Дама плотно запахивает ротонду и пускается бежать. Она бежит так, как, собственно, даме бегать не положено. Вуаль сбилась на сторону и открыла ее разгоряченное лицо; но она этого не замечает. И хотя один из ее обшитых мехом ботиков то и дело зачерпывает снег и отчаянно ей мешает, дама обгоняет вся и всех. Она первой достигает дома на углу Беккергрубе, отчаянно трезвонит в колокольчик, кричит отворившей ей дверь служанке: «Идут, Катрин, идут!» — опрометью взбегает по лестнице, врывается в гостиную, где брат, и впрямь несколько бледный, откладывает газету и делает движение, как бы умеряющее ее пыл… Она бросается ему на шею и снова восклицает:

— Идут, Том, идут! Ты, ты избран, а Герман Хагенштрем провалился!
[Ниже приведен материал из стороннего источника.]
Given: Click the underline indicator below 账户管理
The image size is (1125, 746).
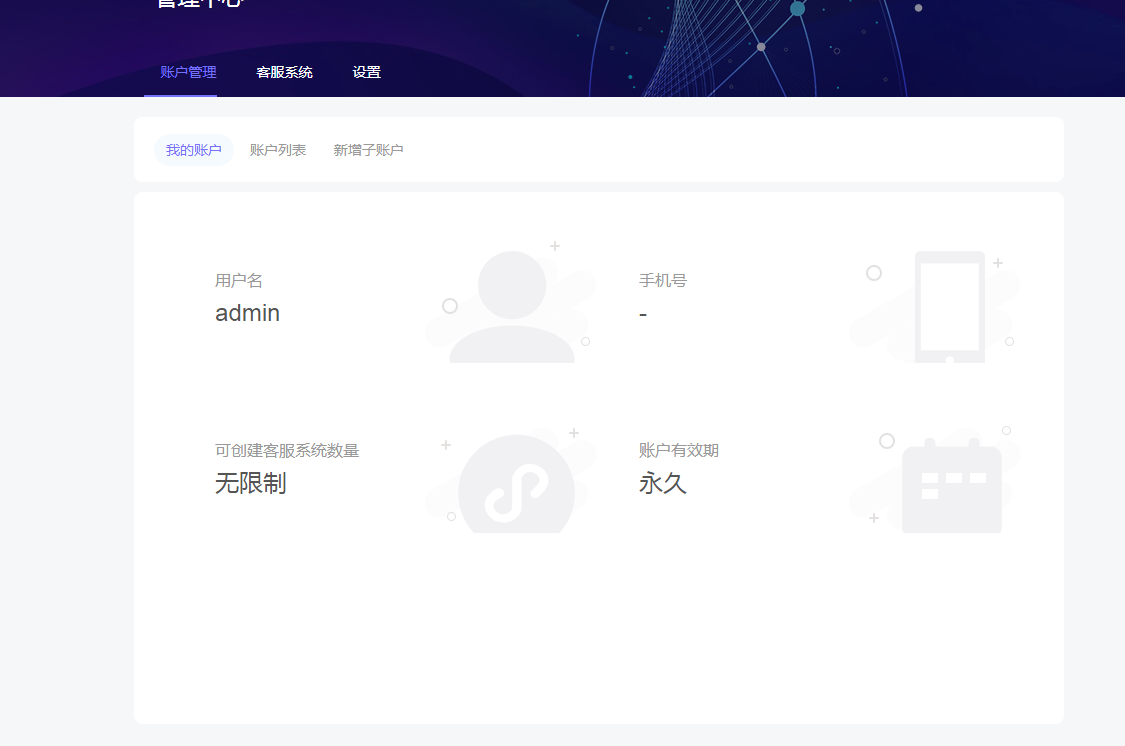Looking at the screenshot, I should (182, 93).
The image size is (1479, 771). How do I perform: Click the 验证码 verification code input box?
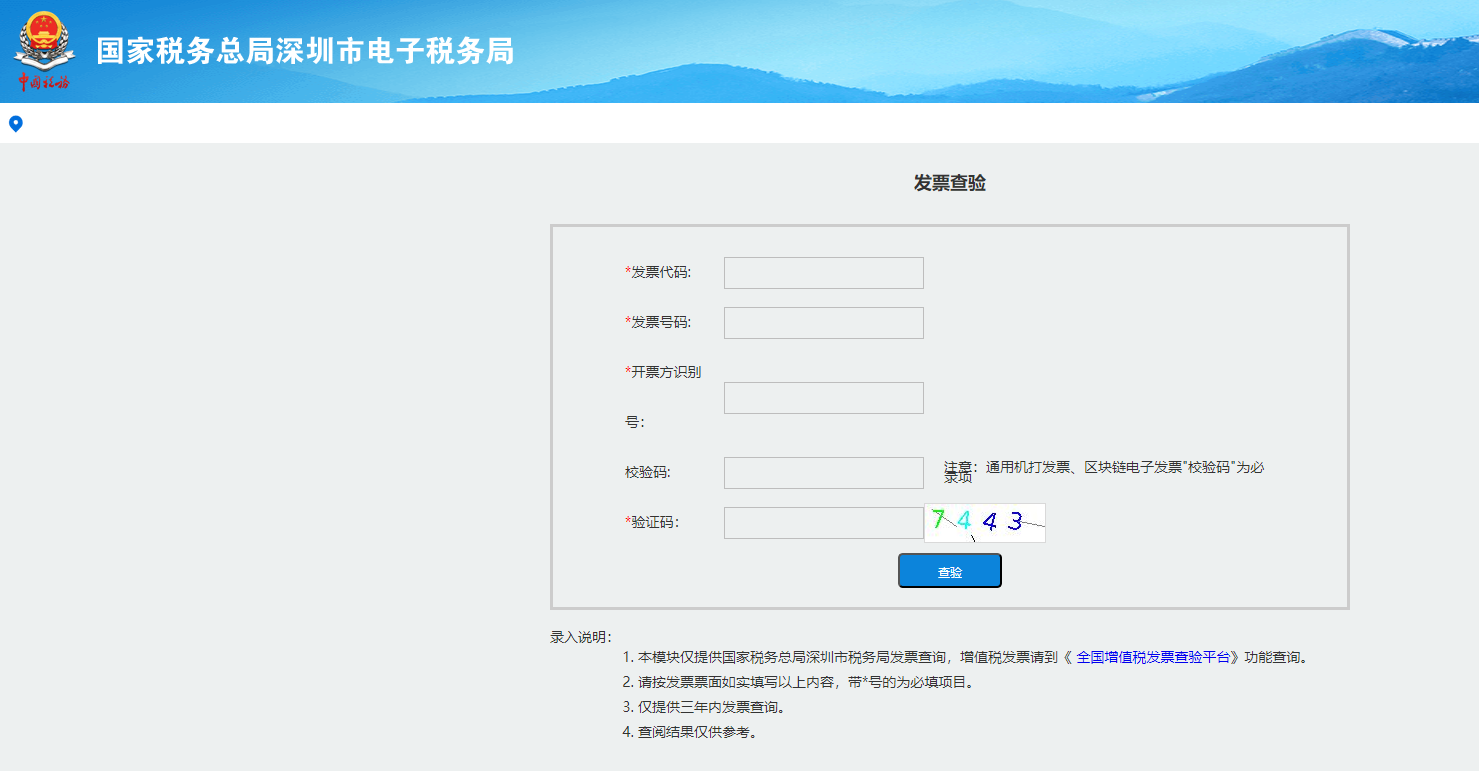click(x=823, y=522)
Это было в пятницу. А уже на следующий день сенатор Будденброк, стоя в ратуше перед креслом покойного Джемса Меллендорфа, в присутствии отцов города и делегатов городской думы приносил торжественную присягу.
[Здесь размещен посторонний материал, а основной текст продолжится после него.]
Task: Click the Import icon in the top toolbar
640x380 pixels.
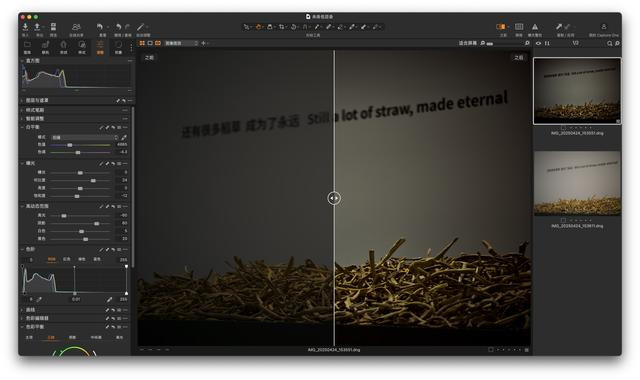Action: coord(25,27)
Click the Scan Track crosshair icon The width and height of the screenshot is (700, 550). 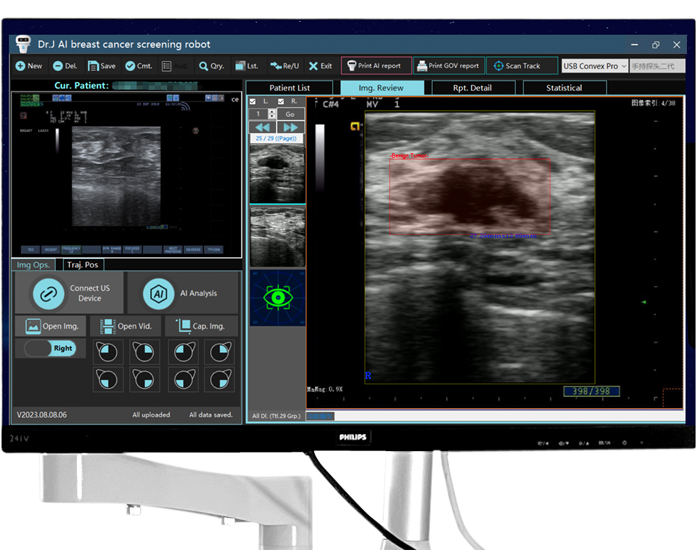tap(499, 66)
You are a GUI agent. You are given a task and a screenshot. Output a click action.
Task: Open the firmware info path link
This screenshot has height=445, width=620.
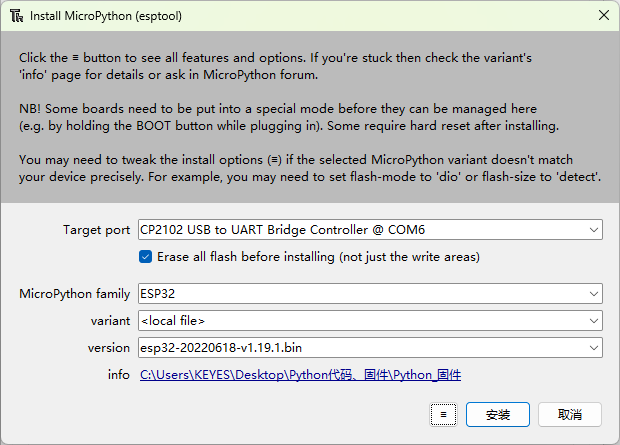tap(300, 375)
— Клянусь добросовестно выполнять свои обязанности, в меру сил стремиться ко благу родного города, свято придерживаться его конституции, честно управлять общественным достоянием и при несении службы, равно как и участвуя в выборах, не руководствоваться ни собственной выгодой, ни родственными или дружескими отношениями. Клянусь блюсти законы города и по справедливости судить о каждом, будь он богат или беден. Клянусь не оглашать того, что не подлежит оглашению, и особливо хранить в тайне то, что мне будет тайно доверено. И да поможет мне господь бог!

5

Все наши желания и поступки порождаются известными потребностями наших нервов, потребностями, которые не легко определить словами. То, что считалось «суетностью» Томаса Будденброка, — его забота о своей внешности, расточительное щегольство в одежде, — на самом деле было чем-то совершенно иным. В корне своем то было желанием деятельного человека сознавать себя неизменно подтянутым, безупречным с головы до пят, — поскольку такое сознание поддерживает иллюзию твердости и спокойствия духа. Однако с годами росли требования, которые он предъявлял к самому себе и которые окружающие предъявляли к его способностям и силам. Он был перегружен делами — личными и общественными. При распределении обязанностей между членами сената ему досталось управление департаментом налогов. Но железнодорожное дело, таможни и прочие государственные институции также требовали его неусыпного внимания. Во время бесчисленных заседаний всевозможных правлений и контрольных комиссий, в которых он неизменно председательствовал после своего избрания, ему требовались вся его осмотрительность, светскость и гибкость, чтобы не задеть самолюбия людей, много старше его годами, создать видимость уважения к их долголетнему опыту и при этом не выпустить власти из своих рук.